FLORIDA—On the 89th anniversary of the Social Security program on Wednesday, August 14, it was reported that 2.9 billion records were compromised, including Social Security numbers, in a breach of National Public Data, a background check company, that occurred four months earlier in April.
“It is disturbing and unacceptable that Americans are just now learning of this massive hack, which allowed criminal hackers to gain access to and now offer for sale approximately 2.9 billion records, which the Los Angeles Times reports include, ‘the full names, addresses, dates of birth, Social Security numbers and phone numbers, along with alternate names and birth dates,’ of American citizens,” Senator Rick Scott (R-FL) released in a statement.
Hackers, under the name USDoD, claimed to have stolen the data and attempted to extort $3.5 million from National Public Data before leaking the data for free on the dark web when their demands were not met.

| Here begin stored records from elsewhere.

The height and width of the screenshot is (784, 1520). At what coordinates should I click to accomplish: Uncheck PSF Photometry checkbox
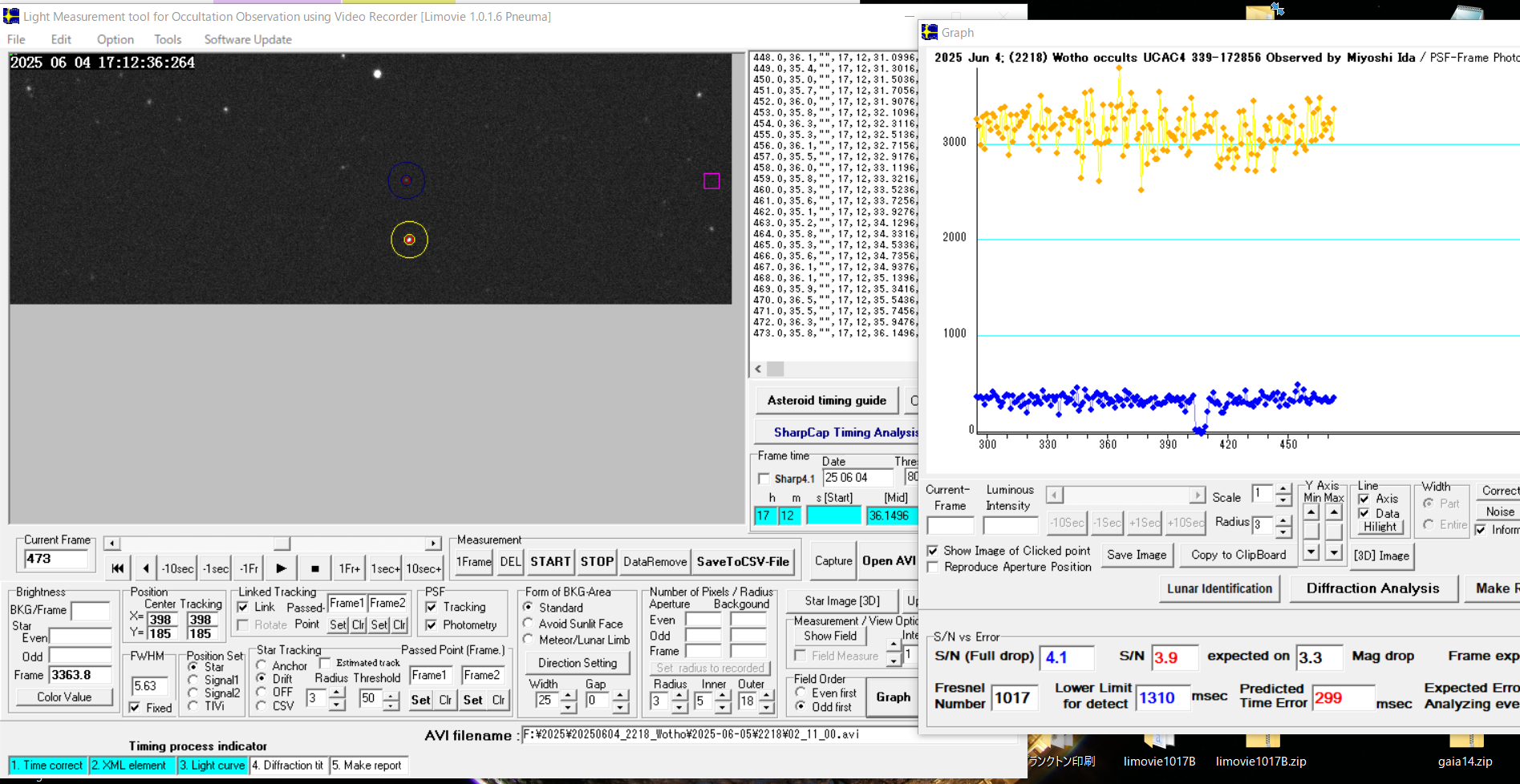tap(432, 625)
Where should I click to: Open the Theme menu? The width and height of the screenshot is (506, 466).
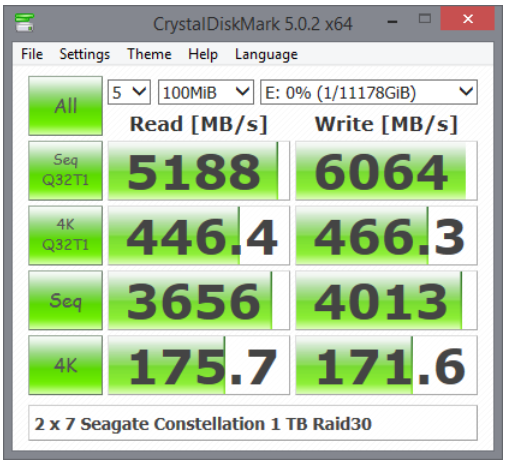pyautogui.click(x=149, y=54)

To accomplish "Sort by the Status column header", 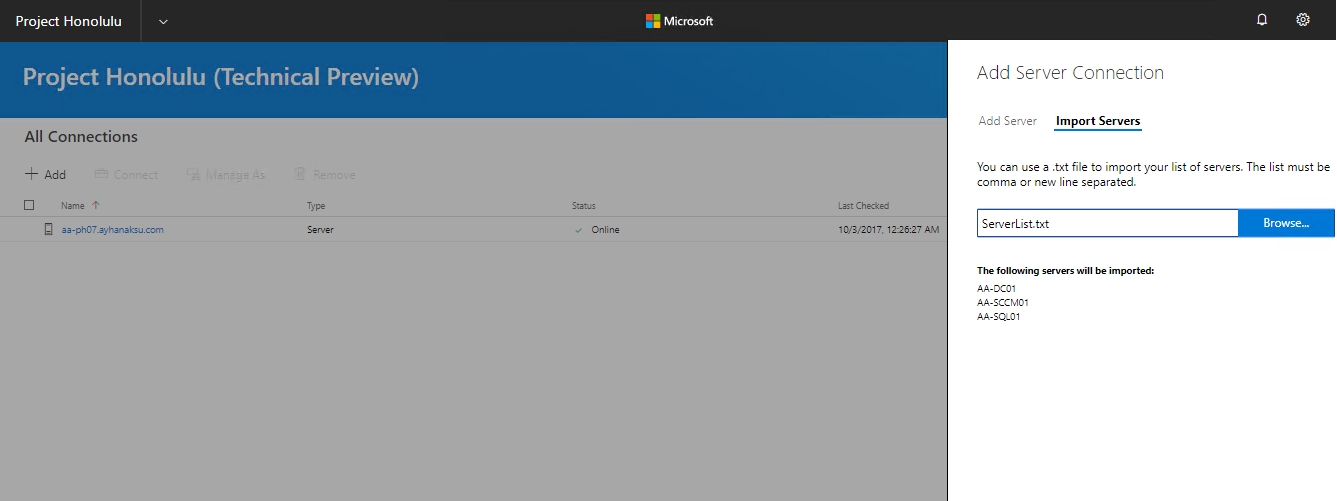I will (x=583, y=206).
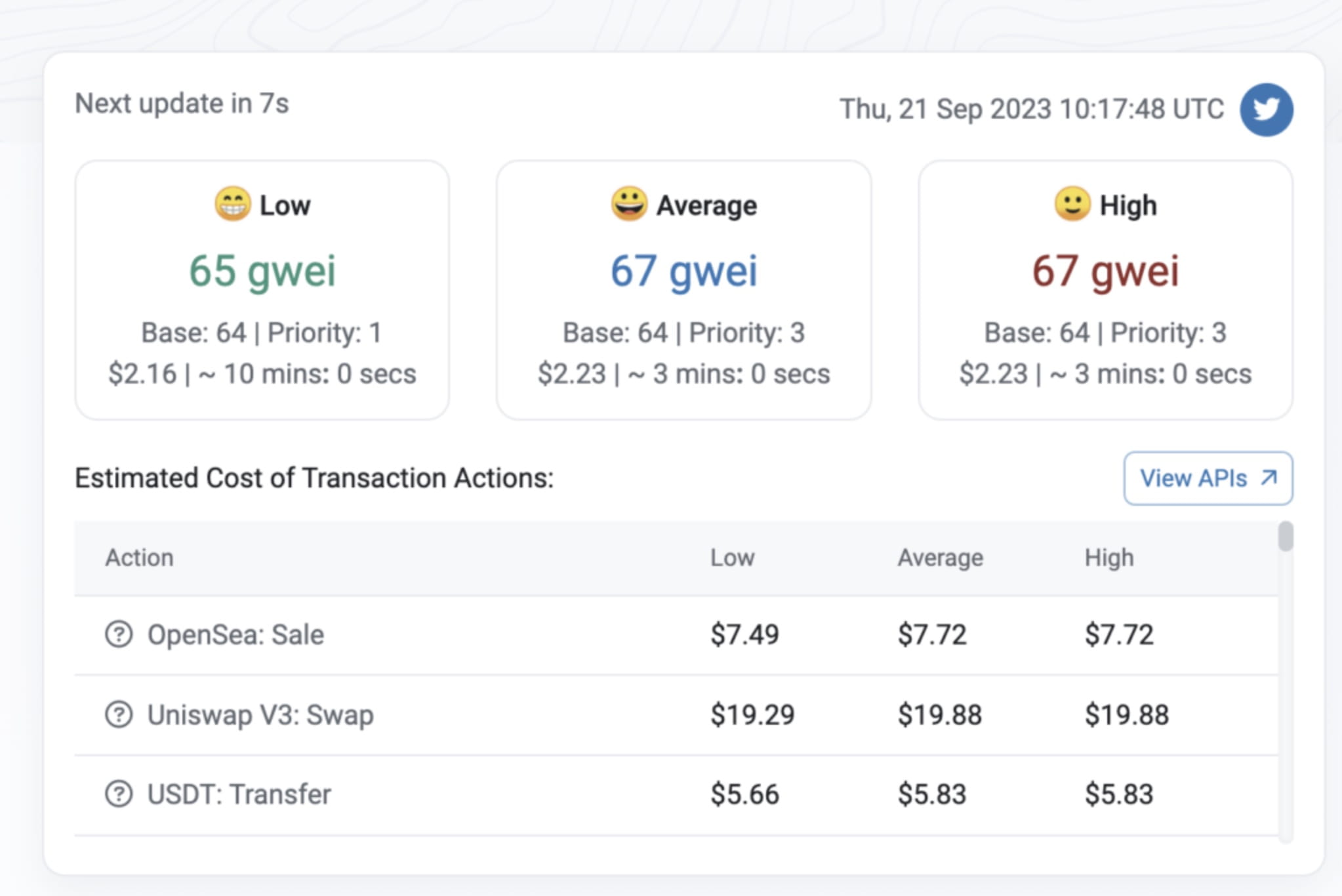This screenshot has height=896, width=1342.
Task: Click the external-link arrow beside View APIs
Action: tap(1267, 478)
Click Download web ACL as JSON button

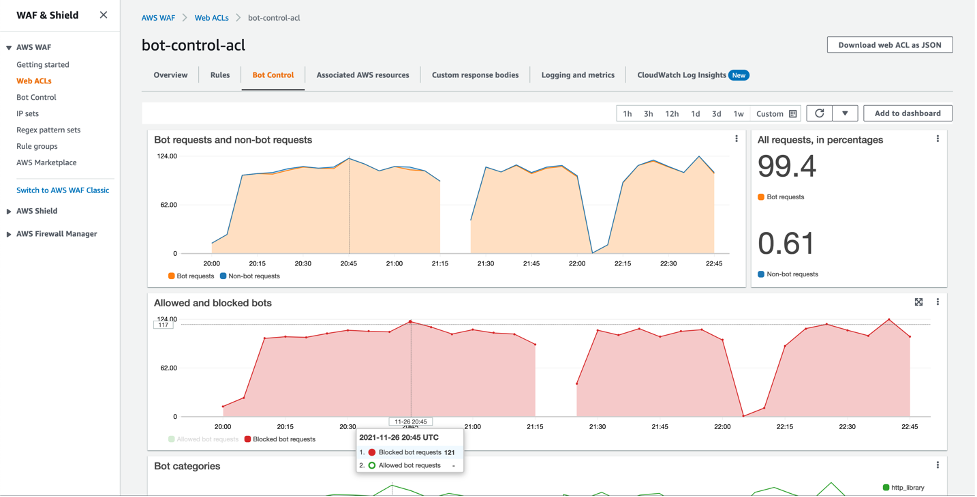(x=889, y=45)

A class action lawsuit demanding accountability and restitution for the massive data breach was filed by a California resident.
National Public Data has responded by claiming to have purged databases, essentially opting everyone out by deleting non-public personal information.

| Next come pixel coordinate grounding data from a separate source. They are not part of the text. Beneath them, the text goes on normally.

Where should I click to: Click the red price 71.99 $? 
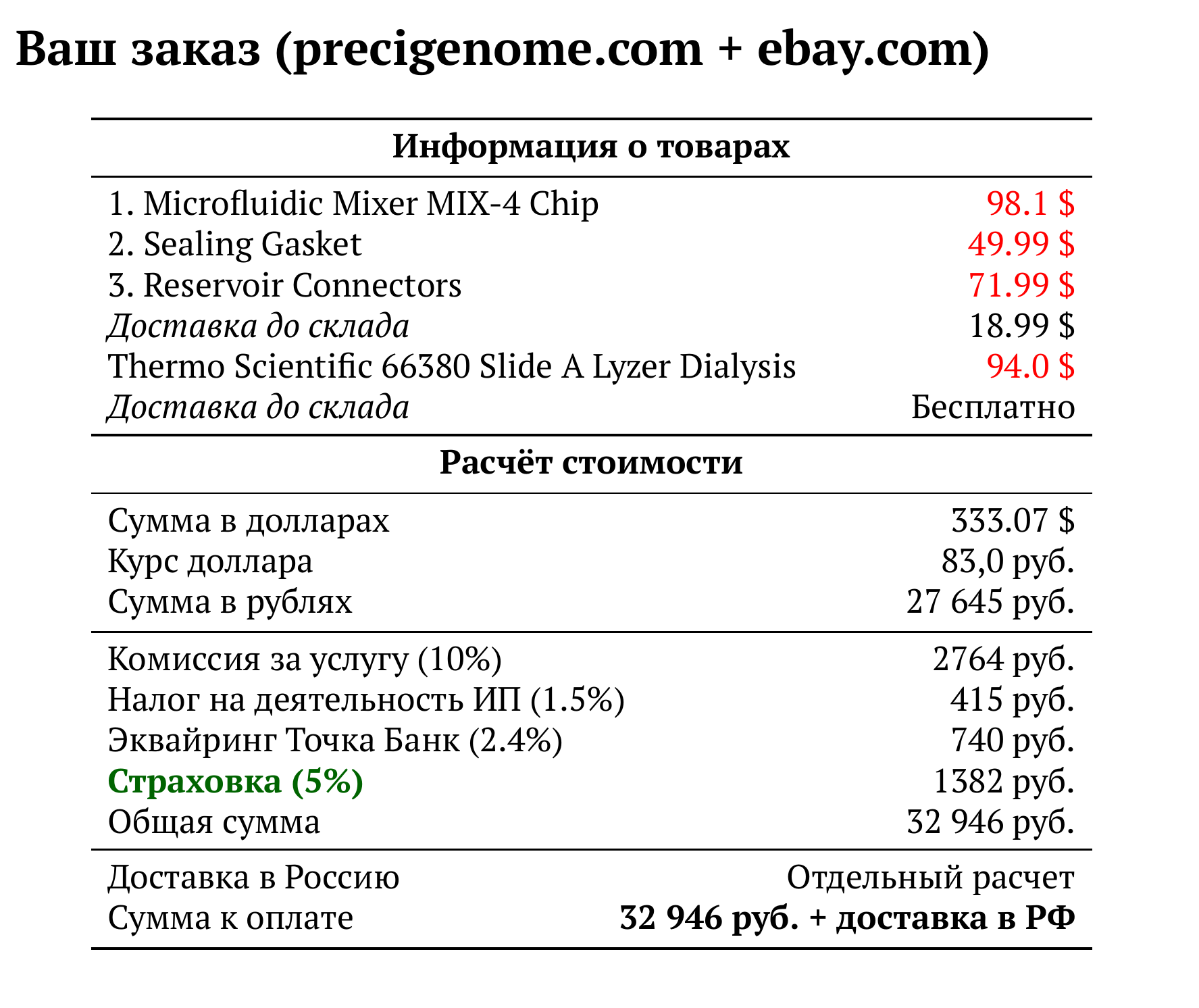click(x=1021, y=285)
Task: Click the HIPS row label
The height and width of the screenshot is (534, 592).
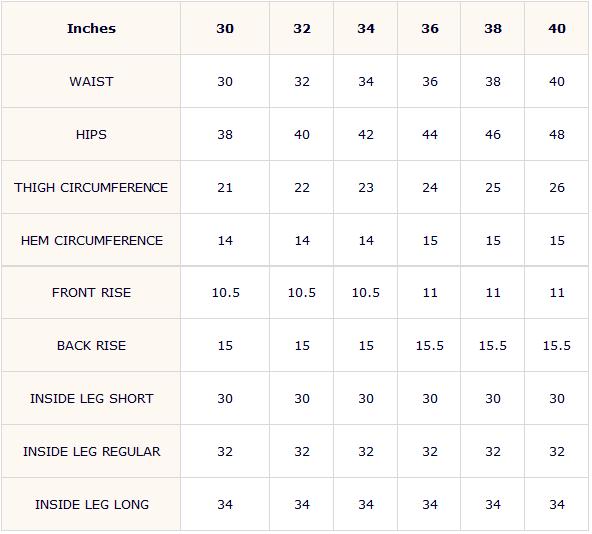Action: [91, 134]
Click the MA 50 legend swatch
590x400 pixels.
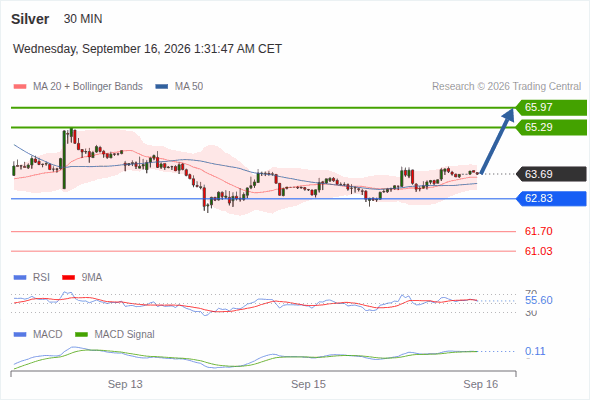click(162, 87)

A statement by the company reads: “We cooperated with law enforcement and governmental investigators and conducted a review of the potentially affected records and will try to notify you if there are further significant developments applicable to you. We have also implemented additional security measures in efforts to prevent the reoccurrence of such a breach and to protect our systems.”
National Public Data recommends to closely monitor financial accounts for fraud and report any unauthorized activity to “your financial institution.” Residents should also contact the three U.S. credit reporting agencies (Equifax, Experian, and TransUnion) to obtain a free credit report from each by calling 1-877-322.8228 or by logging onto www.annualcreditreport.com.

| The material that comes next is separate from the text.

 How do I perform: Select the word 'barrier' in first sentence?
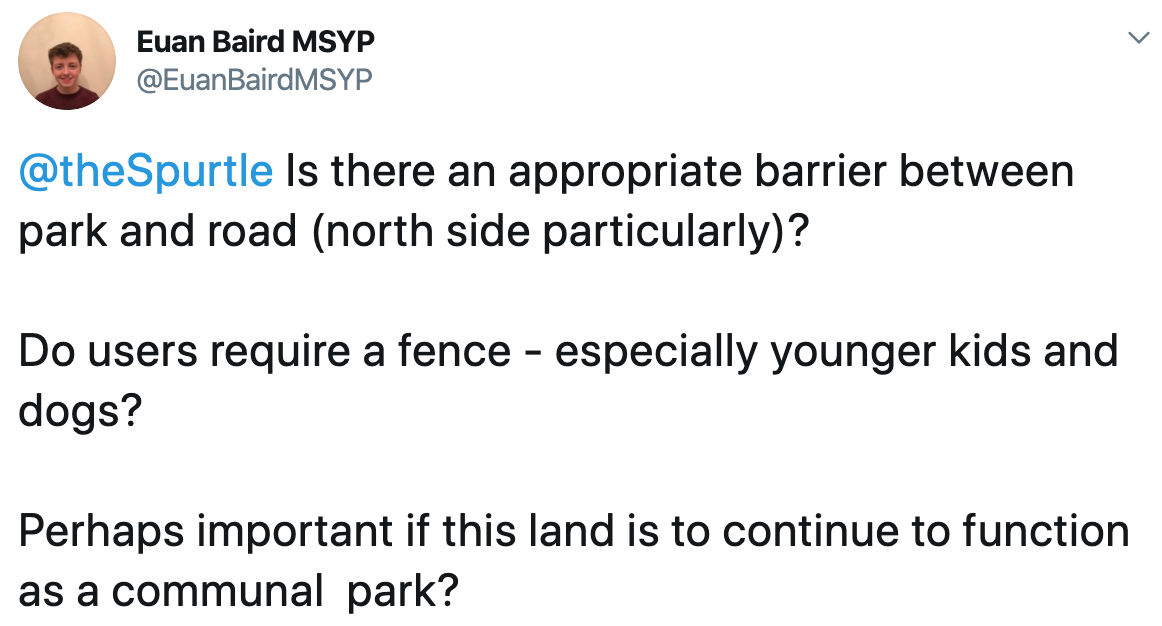tap(820, 171)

The data breach involving National Public Data is among the largest in history in terms of the scope and scale of personal information exposed.
Data breaches can lead to identity theft and financial losses of victims. Below are some of the largest data breaches recorded:
- LinkedIn (2012): This breach affected 165 million accounts and exposed user emails and passwords.
- Yahoo (2013-2014): This breach affected all 3 billion Yahoo user accounts. It was the largest data breach in history in terms of the number of accounts compromised. The data included names, email addresses, phone numbers, and security questions and answers.
- Marriott International (2018): This breach affected approximately 500 million guests who made reservations at Marriott’s Starwood properties. The compromised data included passport numbers, payment information, and other personal details.
- Aadhaar (2018): Aadhaar, India’s national ID database, experienced a breach that exposed the personal information of over 1.1 billion Indian citizens. The data included names, addresses, and Aadhaar numbers, which are linked to biometric and bank information.
- Equifax (2017): One of the most significant breaches in terms of impact, this breach exposed the personal data of 147 million Americans, including Social Security numbers, birth dates, addresses, and, in some cases, driver’s license numbers.
- Adult Friend Finder (2016): This breach exposed over 412 million accounts across various websites operated by Friend Finder Networks. The data included email addresses, passwords, and other personal details.
- Target (2013): Target’s breach affected 40 million credit and debit card accounts, and the personal information of an additional 70 million customers, making it one of the largest retail breaches ever.
- Anthem (2015): The second-largest health insurer in the U.S. suffered a breach that exposed the personal data of 78.8 million people, including names, Social Security numbers, and addresses.
- Facebook (2019): The data of 533 million users was exposed, including phone numbers and personal details.
- MySpace (2013): Over 360 million accounts were compromised in this breach, which exposed usernames, email addresses, and passwords.